FWP 1 d28104dfwp.htm FWP FWP

Filed Pursuant to Rule 433

Registration No. 333-286383

Free Writing Prospectus dated September 8, 2025

DTE ENERGY COMPANY

PRICING TERM SHEET

 

Issuer:    DTE Energy Company
Security:    2025 Series H 6.250% Junior Subordinated Debentures due 2085 (the “Junior Subordinated Debentures”)
Format:    SEC Registered
Size:    $600,000,000
Maturity Date:    October 1, 2085
Coupon:    6.250%
Interest Payment Dates:    January 1, April 1, July 1, and October 1 commencing on January 1, 2026
Interest Deferral:    Up to 40 consecutive quarters; deferred interest will accrue and compound quarterly at an annual rate of 6.250%, as permitted by law
Price to Public:    $25.00
Price to Underwriters:    An underwriting discount of $0.7875 per Junior Subordinated Debenture sold in this offering will be deducted from the proceeds paid to DTE Energy Company by the underwriters. However, the discount will be $0.25 per Junior Subordinated Debenture for sales to institutions.
Par Call:    At any time, in whole or from time to time in part, on or after October 1, 2030, at 100% plus accrued and unpaid interest to but excluding the redemption date
Tax Event Call:    At any time prior to October 1, 2030, in whole but not in part, at 100% plus accrued and unpaid interest to but excluding the redemption date
Rating Agency Call:    At any time prior to October 1, 2030, in whole but not in part, at 102% plus accrued and unpaid interest to but excluding the redemption date
Trade Date:    September 8, 2025
Settlement Date*:    T+7; September 17, 2025
Expected Listing:    NYSE
CUSIP / ISIN:    233331 792 / US2333317921
Denominations:    $25.00 and integral multiples thereof


Anticipated Ratings**:
(Moody’s/S&P/Fitch)
   Baa3 (Stable) / BBB- (Stable) / BB+ (Stable)
Joint Book-Running Managers:   

BofA Securities, Inc.

J.P. Morgan Securities LLC

Morgan Stanley & Co. LLC

Wells Fargo Securities, LLC

Co-Managers:   

Comerica Securities, Inc.

Huntington Securities, Inc.

 

*

The issuer expects that delivery of the Junior Subordinated Debentures will be made to investors on or about the Settlement Date specified above, which will be the seventh business day following the date of this term sheet. Under rules of the Securities and Exchange Commission, trades in the secondary market are required to settle in one business day, unless the parties to that trade expressly agree otherwise. Accordingly, purchasers who wish to trade the Junior Subordinated Debentures offered hereby on any date prior to one business day before the Settlement Date will be required, by virtue of the fact that the Junior Subordinated Debentures initially settle in T+7, to specify an alternate settlement arrangement at the time of any such trade to prevent a failed settlement. Purchasers who wish to trade the Junior Subordinated Debentures on any date prior to one business day before the Settlement Date should consult their advisors.

**

Note: A securities rating is not a recommendation to buy, sell or hold securities and may be subject to revision or withdrawal at any time.

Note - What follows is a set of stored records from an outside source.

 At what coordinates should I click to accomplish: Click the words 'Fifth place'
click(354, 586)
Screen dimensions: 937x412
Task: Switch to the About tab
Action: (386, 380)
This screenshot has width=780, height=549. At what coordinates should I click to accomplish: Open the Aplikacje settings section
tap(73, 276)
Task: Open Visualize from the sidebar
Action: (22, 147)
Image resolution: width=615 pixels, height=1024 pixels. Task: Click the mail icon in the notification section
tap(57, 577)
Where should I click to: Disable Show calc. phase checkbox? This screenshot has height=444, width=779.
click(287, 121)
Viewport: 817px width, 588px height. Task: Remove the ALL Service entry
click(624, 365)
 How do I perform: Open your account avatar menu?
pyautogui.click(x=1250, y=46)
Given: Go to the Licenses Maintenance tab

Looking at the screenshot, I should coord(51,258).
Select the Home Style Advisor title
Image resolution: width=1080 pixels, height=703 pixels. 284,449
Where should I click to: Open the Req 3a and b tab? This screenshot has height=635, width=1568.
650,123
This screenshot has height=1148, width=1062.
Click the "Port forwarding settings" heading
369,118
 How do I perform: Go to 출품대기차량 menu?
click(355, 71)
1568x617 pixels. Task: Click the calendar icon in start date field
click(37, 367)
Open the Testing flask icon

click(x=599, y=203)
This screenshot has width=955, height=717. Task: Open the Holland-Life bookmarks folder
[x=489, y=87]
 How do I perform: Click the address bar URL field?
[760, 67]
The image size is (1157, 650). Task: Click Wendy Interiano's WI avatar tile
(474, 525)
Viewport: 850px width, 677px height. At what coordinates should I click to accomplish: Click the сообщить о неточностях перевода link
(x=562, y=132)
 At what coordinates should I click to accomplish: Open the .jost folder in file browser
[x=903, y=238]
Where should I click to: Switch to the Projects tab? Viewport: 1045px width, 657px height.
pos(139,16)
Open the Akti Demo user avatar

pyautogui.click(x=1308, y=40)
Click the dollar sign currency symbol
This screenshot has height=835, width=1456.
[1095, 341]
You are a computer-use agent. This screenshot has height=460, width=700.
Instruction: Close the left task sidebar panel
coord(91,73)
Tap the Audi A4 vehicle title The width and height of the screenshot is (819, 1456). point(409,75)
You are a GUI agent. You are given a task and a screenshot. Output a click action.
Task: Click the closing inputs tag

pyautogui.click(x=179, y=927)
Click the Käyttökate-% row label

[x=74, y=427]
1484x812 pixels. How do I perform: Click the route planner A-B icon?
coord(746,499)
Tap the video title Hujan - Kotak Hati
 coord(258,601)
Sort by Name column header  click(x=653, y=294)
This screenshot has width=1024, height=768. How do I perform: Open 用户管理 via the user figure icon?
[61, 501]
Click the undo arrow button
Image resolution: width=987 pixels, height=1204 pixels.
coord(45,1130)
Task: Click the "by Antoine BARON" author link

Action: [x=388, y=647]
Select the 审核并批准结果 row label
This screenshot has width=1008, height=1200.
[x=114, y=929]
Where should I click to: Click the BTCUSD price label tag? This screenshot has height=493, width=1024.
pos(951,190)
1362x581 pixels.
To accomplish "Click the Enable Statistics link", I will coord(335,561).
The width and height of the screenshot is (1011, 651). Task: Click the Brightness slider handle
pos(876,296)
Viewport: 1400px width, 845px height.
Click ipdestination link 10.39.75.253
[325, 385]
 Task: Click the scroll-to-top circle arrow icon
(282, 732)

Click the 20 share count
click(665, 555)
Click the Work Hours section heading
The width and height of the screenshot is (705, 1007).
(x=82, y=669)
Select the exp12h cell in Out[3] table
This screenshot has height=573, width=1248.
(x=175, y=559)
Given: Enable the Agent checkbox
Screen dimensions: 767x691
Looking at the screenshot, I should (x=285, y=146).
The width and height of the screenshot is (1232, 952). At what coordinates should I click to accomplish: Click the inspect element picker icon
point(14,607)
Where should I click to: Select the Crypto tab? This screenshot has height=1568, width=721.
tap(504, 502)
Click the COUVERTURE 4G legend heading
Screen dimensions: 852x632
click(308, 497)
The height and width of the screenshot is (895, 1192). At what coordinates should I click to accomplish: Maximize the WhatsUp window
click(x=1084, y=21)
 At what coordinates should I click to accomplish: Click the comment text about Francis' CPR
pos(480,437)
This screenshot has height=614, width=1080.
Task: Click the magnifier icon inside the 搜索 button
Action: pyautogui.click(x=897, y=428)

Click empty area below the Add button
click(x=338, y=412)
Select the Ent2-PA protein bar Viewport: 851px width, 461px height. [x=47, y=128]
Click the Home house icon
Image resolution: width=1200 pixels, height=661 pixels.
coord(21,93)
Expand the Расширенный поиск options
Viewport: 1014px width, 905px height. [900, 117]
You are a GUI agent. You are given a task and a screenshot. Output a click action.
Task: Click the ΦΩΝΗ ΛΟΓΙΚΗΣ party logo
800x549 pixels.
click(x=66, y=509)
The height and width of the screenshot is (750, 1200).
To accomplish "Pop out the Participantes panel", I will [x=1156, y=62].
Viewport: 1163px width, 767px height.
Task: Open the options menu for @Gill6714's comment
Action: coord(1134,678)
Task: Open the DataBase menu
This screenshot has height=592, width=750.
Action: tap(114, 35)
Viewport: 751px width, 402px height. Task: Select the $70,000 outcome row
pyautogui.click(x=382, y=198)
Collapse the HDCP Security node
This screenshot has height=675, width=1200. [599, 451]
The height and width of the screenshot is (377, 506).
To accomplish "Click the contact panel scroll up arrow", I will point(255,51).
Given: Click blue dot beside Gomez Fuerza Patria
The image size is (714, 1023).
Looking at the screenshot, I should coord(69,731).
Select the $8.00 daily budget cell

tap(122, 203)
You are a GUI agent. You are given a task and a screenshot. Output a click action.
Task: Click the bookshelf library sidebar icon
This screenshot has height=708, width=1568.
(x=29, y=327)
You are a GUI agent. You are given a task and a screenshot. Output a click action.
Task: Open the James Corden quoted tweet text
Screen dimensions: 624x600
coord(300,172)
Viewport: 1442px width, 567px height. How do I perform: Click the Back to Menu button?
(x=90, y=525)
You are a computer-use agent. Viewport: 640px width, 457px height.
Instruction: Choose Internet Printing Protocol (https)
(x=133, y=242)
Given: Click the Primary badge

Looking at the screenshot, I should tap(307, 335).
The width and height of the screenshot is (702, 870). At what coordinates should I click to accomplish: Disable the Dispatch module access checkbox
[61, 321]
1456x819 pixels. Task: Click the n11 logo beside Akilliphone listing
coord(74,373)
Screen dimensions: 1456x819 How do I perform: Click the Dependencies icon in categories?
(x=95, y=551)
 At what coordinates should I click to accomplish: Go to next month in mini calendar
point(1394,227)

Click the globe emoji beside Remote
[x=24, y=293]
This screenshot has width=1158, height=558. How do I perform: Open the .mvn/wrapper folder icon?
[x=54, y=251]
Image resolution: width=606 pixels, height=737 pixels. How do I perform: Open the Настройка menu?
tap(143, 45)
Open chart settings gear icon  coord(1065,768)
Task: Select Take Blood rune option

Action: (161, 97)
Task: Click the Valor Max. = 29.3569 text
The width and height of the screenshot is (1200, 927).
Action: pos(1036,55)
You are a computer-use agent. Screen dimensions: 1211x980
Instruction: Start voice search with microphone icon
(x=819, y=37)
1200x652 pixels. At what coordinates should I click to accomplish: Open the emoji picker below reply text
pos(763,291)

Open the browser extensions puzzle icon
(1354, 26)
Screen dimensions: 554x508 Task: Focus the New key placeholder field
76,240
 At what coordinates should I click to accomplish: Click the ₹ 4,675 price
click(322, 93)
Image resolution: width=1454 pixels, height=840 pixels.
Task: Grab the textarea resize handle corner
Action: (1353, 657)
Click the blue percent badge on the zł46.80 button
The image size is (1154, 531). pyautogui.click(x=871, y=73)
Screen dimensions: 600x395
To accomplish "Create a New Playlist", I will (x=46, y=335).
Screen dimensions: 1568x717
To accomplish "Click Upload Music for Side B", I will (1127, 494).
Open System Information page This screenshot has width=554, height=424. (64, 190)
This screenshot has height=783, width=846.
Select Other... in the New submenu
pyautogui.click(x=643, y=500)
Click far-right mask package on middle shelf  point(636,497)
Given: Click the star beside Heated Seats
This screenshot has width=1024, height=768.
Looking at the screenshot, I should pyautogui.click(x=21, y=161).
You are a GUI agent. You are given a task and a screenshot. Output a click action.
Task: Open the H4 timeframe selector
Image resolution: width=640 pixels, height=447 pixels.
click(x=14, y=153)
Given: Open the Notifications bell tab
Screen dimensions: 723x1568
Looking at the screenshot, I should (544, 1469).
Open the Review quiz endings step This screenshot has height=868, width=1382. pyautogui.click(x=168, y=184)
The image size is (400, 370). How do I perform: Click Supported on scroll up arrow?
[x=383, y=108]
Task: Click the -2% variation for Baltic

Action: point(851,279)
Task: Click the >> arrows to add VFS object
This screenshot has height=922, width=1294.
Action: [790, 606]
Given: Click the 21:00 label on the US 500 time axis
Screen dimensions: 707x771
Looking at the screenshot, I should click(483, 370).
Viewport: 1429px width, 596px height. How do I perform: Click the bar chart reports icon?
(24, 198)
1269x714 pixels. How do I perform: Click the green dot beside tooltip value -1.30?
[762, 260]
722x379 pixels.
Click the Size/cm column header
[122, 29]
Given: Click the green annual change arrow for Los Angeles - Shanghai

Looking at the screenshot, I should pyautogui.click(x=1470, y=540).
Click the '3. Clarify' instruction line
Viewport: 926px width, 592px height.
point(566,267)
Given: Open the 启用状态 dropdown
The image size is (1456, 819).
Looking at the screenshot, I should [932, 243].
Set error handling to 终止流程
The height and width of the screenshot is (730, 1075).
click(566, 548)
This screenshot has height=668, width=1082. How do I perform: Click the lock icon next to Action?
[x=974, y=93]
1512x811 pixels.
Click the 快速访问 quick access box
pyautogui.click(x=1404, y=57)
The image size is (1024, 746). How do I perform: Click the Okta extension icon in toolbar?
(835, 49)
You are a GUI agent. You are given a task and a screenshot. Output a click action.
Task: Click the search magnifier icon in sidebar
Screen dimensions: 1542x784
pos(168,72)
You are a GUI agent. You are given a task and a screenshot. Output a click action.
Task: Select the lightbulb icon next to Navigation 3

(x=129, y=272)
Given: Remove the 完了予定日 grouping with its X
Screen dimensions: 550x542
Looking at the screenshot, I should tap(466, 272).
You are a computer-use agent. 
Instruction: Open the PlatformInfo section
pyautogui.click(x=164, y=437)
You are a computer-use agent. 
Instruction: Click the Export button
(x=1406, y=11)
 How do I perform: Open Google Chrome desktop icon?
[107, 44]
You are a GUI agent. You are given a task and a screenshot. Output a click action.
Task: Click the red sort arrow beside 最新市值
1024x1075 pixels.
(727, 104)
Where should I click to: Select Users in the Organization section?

The issuer has filed a registration statement (including a prospectus) with the SEC for the offering to which this communication relates. Before you invest, you should read the prospectus in that registration statement and other documents the issuer has filed with the SEC for more complete information about the issuer and this offering. You may get these documents for free by visiting EDGAR on the SEC Web site at www.sec.gov. Alternatively, the issuer, any underwriter or any dealer participating in the offering will arrange to send you the prospectus if you request it by contacting BofA Securities, Inc. toll-free at 1-800-294-1322 or by email at dg.prospectus_requests@bofa.com, J.P. Morgan Securities LLC collect at 1-212-834-4533, Morgan Stanley & Co. LLC toll-free at 1-866-718-1649 or Wells Fargo Securities, LLC toll-free at 1-800-645-3751.

This communication should be read in conjunction with the Preliminary Prospectus Supplement and the accompanying prospectus. The information in this communication supersedes the information in the Preliminary Prospectus Supplement and the accompanying prospectus to the extent inconsistent with the information in the Preliminary Prospectus Supplement and the accompanying prospectus.

ANY DISCLAIMERS OR OTHER NOTICES THAT MAY APPEAR BELOW ARE NOT APPLICABLE TO THIS COMMUNICATION AND SHOULD BE DISREGARDED. SUCH DISCLAIMERS OR OTHER NOTICES WERE AUTOMATICALLY GENERATED AS A RESULT OF THIS COMMUNICATION BEING SENT VIA BLOOMBERG OR ANOTHER EMAIL SYSTEM.